Creio que a maioria dos paranaenses se recorda de que, na última gestão estadual, vinha sendo discutida de forma bastante impositiva a construção de um complexo industrial portuário que seria viabilizado com recursos públicos em Pontal do Paraná, no Litoral do estado. Na ocasião, escrevi que, sim, um novo porto até poderia trazer algum desenvolvimento, mas a um preço altíssimo e irreversível para a qualidade de vida dos moradores do Litoral do Paraná e ao meio ambiente.
Precisamos retomar esse debate tão importante. Relembrando a questão que nos levou a uma grande indignação, vale reforçar que o Litoral do estado nos oferece saídas diversas para o desenvolvimento econômico, por exemplo, por meio do estímulo ao turismo. Após meu primeiro artigo, tantos foram os questionamentos feitos, no sentido do “falar é fácil”, que me sinto na obrigação de mostrar que, havendo interesse, opções muito mais inteligentes e vantajosas provam-se mais viáveis e lucrativas quando há boa vontade do poder público.
Fui surpreendido, esses dias, pela notícia de um anteprojeto elaborado por entidades que integram a campanha #SalveAIlhaDoMel, que prevê diversas soluções pensadas para melhorar o fluxo de veículos e o trânsito de pessoas na região. A proposta foi desenvolvida por engenheiros e arquitetos especializados e custeada com recursos provenientes de uma campanha de financiamento coletivo apoiada pela sociedade. Representou a prova de que, com um pouco de disposição para o diálogo e busca por caminhos alternativos, conseguimos chegar a soluções que beneficiem a vida, a proteção e conservação da natureza, o respeito a comunidades indígenas e tradicionais e o estímulo expressivo ao desenvolvimento econômico limpo.
Entre 2017 e 2018, o Paraná ficou em quarto lugar no número de empregos em hospedagem no Brasil, segundo a Organização Mundial de Turismo. Enquanto o turismo cresce de 3% a 6%, o ecoturismo cresce cerca de 20% ao ano segundo a mesma entidade. Com esses dados em mãos – e a necessidade de desenvolver a região –, vem a pergunta: qual o melhor caminho para alterar a história do Litoral do Paraná, que tem hoje uma infraestrutura absolutamente ainda precária, principalmente quando falamos em transporte e condições de vida das pessoas?

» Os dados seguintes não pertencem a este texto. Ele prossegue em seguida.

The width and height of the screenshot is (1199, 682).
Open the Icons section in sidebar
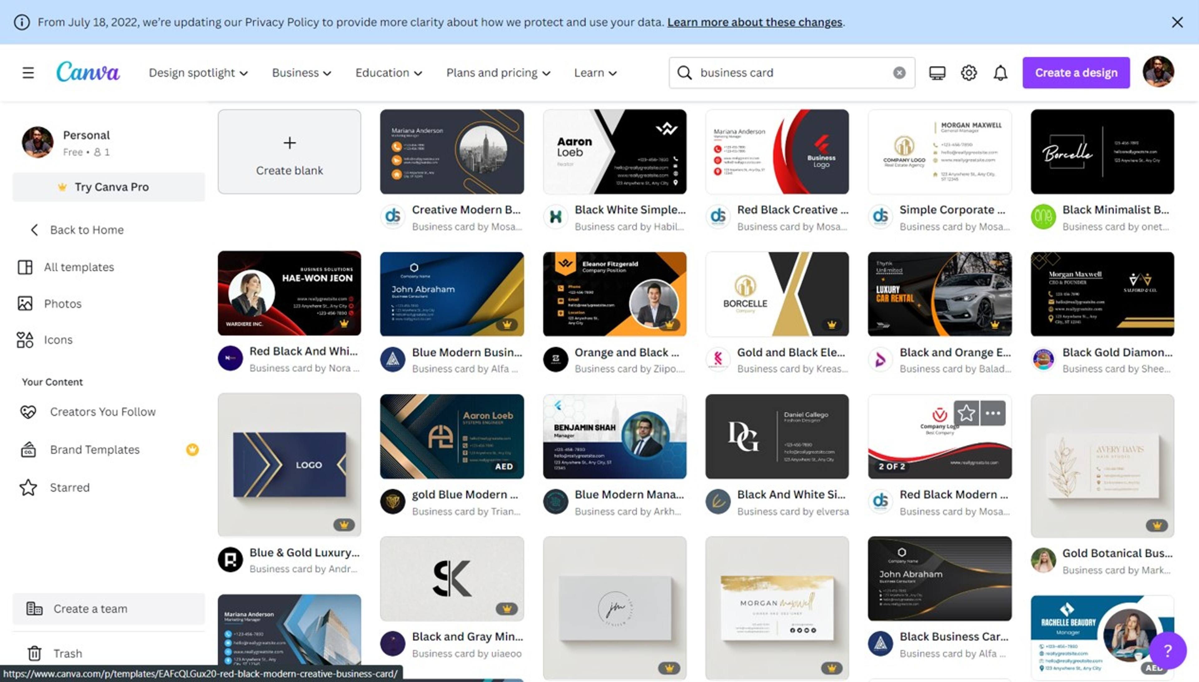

O transporte, posso afirmar com certeza, é um fator de desenvolvimento econômico para uma região, que melhora a infraestrutura. O desenvolvimento econômico que chega na sequência é só questão de tempo. Com isso, o leitor deve questionar: mas, então, a gestão Beto Richa estava certa em apoiar uma proposta que rasgaria um dos últimos trechos de Mata Atlântica bem preservada do Brasil e do mundo para facilitar a instalação de um novo porto na região?
A resposta é um categórico “não”! E afirmo isso porque o Litoral do Paraná é um local com um potencial gigantesco para o turismo. Um dos maiores do Brasil. E o turismo é capaz de gerar muito mais receita, riqueza e qualidade de vida para a comunidade em comparação com um projeto que ameaça diretamente todo esse potencial e compromete a qualidade de vida.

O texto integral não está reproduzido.